Il a demandé à M. Bernard Debré quelles étaient ses sources concernant les faits relatifs à l’attentat du 6 avril 1994, alors qu’il n’y a pas eu d’enquête officielle.

Enfin, il a demandé à M. Bernard Debré si les missiles avaient bien été tirés de la colline de Masaka qui était contrôlée par la garde présidentielle.

 

M. Bernard Debré a rappelé que le problème des réfugiés était d’une extrême complexité. Il existait des réfugiés rwandais tutsis en Ouganda depuis 1959, des réfugiés hutus burundais au Rwanda, des réfugiés rwandais tutsis au Kivu. Il aurait fallu organiser une grande négociation avec l’ensemble des pays concernés : le Zaïre, l’Ouganda, le Rwanda, le Burundi, ainsi que la Tanzanie où étaient présents également de nombreux réfugiés.

Il a toutefois souligné qu’il n’avait pas trouvé une grande volonté politique de la part des chefs d’Etat africains pour régler cette question, car ils avaient à gérer le quotidien. En réalité, il n’y avait pas de vision d’avenir. Au yeux de M. Bernard Debré, le seul qui semblait en avoir une, critiquable ou pas, était François Mitterrand qui connaissait parfaitement ces régions et avait une vraie politique africaine.
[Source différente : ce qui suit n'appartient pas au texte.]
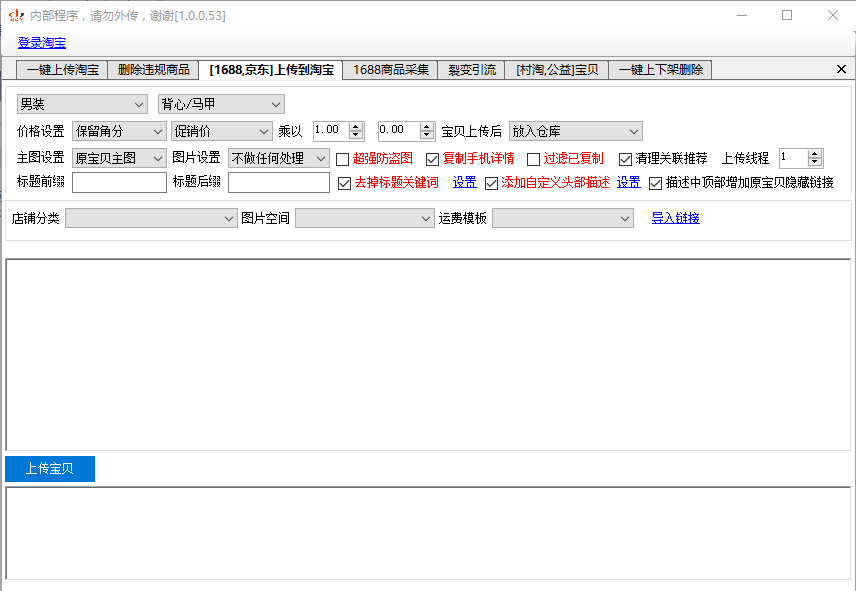
Task: Enable the 超强防盗图 checkbox
Action: click(x=343, y=159)
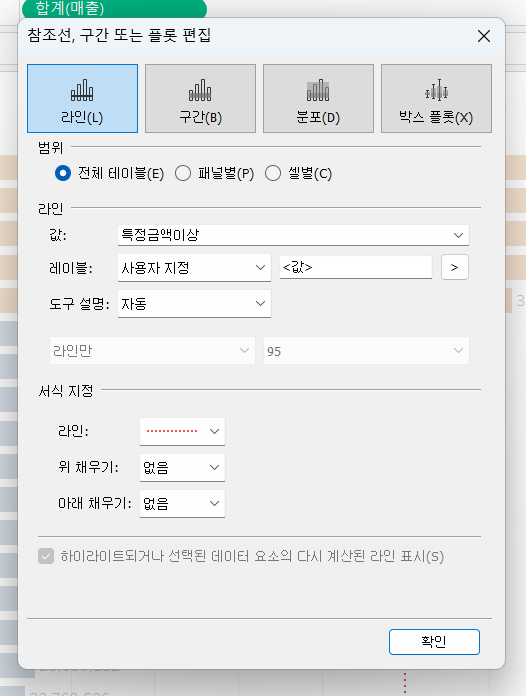Toggle the recalculated line display checkbox
This screenshot has height=696, width=526.
[x=46, y=556]
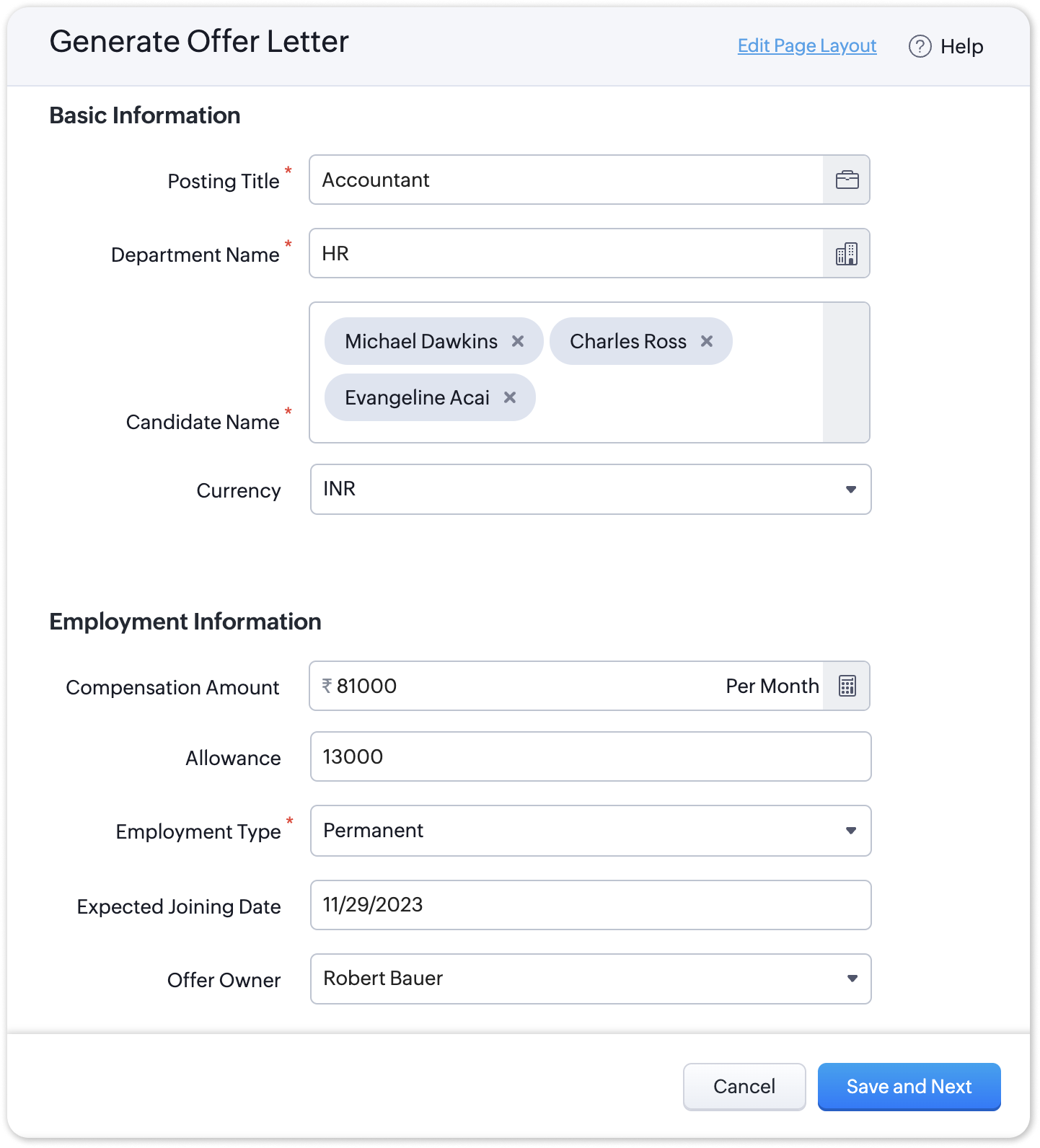Select the Department Name text field
This screenshot has width=1040, height=1148.
(x=566, y=254)
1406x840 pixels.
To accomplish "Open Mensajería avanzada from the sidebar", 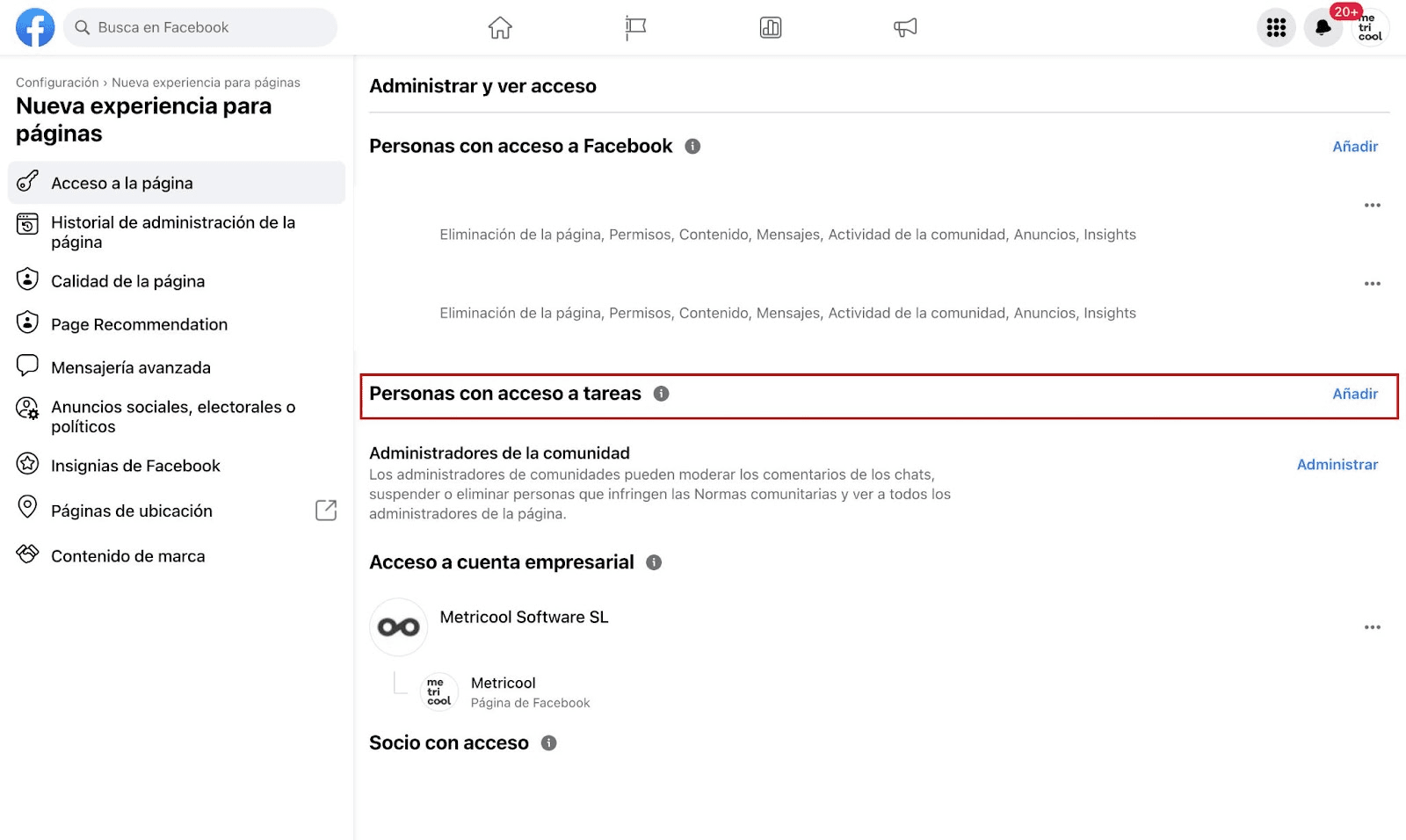I will 130,367.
M. Bernard Debré a déclaré avoir, à certains moments, partagé les opinions de M. François Mitterrand ; à d’autres, les avoir combattues.

Il a estimé qu’il était très difficile de mener une politique à l’égard de la question des réfugiés parce qu’il aurait fallu une réelle volonté d’aboutir de part et d’autre.
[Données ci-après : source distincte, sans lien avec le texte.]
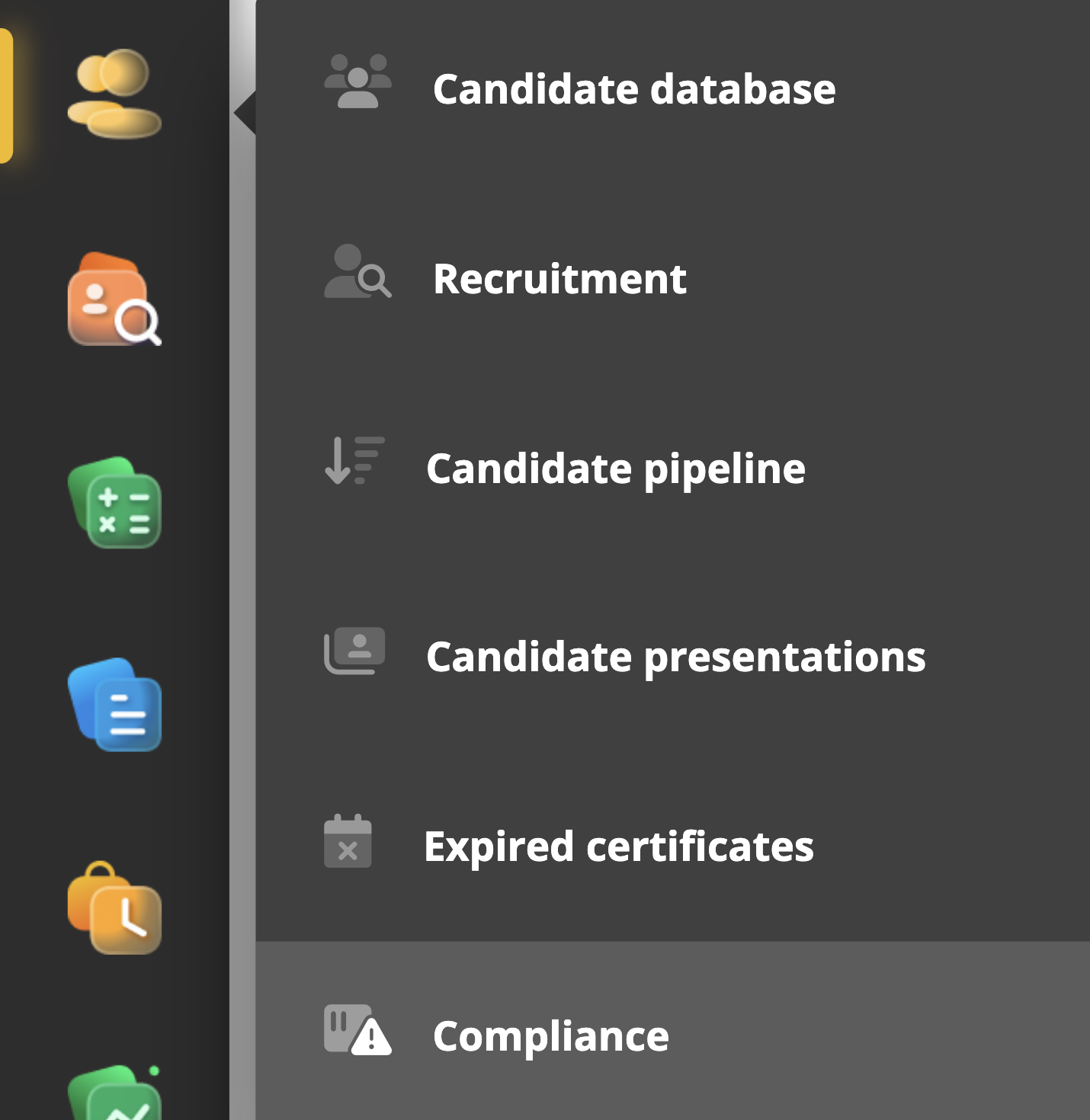Open Candidate database menu item
Screen dimensions: 1090x1120
[x=633, y=89]
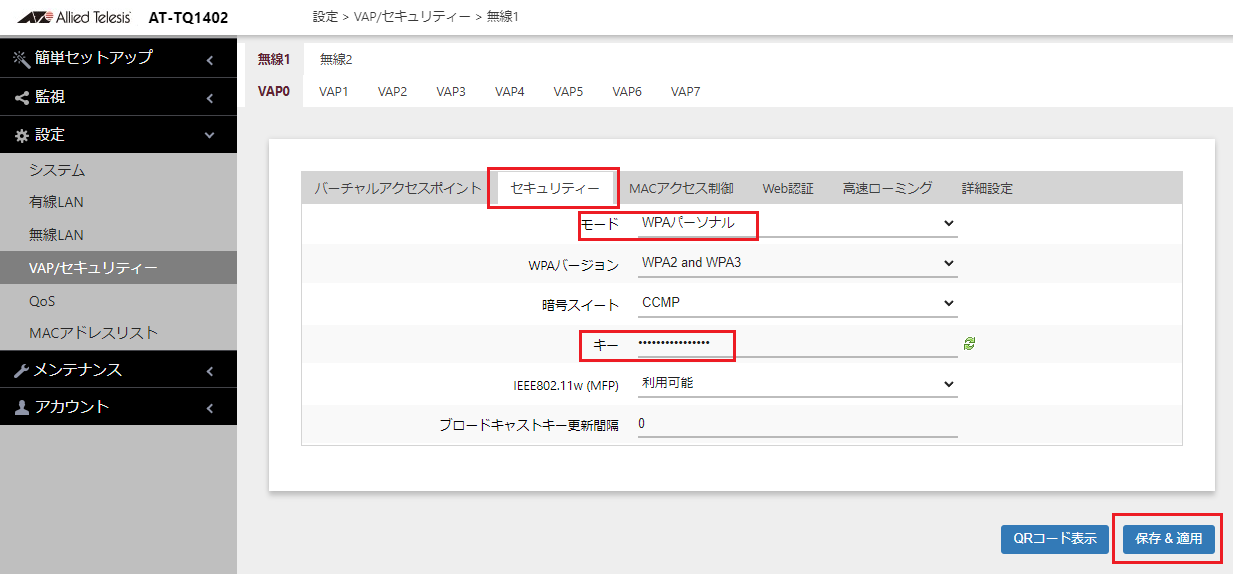
Task: Open the IEEE802.11w (MFP) dropdown
Action: coord(797,383)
S’agissant des missiles, M. Bernard Debré a relaté qu’il avait, en tant que ministre, demandé à connaître un certain nombre d’informations et qu’on lui a montré des dépêches du Quai d’Orsay, relatives notamment à la conférence de Dar-es-Salam.
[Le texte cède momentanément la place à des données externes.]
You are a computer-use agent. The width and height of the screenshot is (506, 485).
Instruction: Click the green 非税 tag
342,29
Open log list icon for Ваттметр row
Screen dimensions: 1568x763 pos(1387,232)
Des écoutes téléphoniques du ministère ont prouvé que l’ordre de marche du FPR avait été lancé dès le matin du 6 avril. Il lui a même été précisé que ces écoutes avaient été décryptées dès le 6 avril, mais qu’elles n’avaient été portées à la connaissance des autorités compétentes que le 7 ou le 8 avril. M. Bernard Debré a déclaré que la certitude qu’il avait n’était que la sienne propre.

Les missiles n’ont pas pu être tirés par la garde présidentielle, ni par les FAR auxquels l’armée française n’a jamais donné de SAM-16. Le général Quesnot a apporté la preuve devant la Mission que des missiles SAM-16 avaient été utilisés dès 1992-93 par le FPR. Les FAR ne disposaient pas de ces missiles.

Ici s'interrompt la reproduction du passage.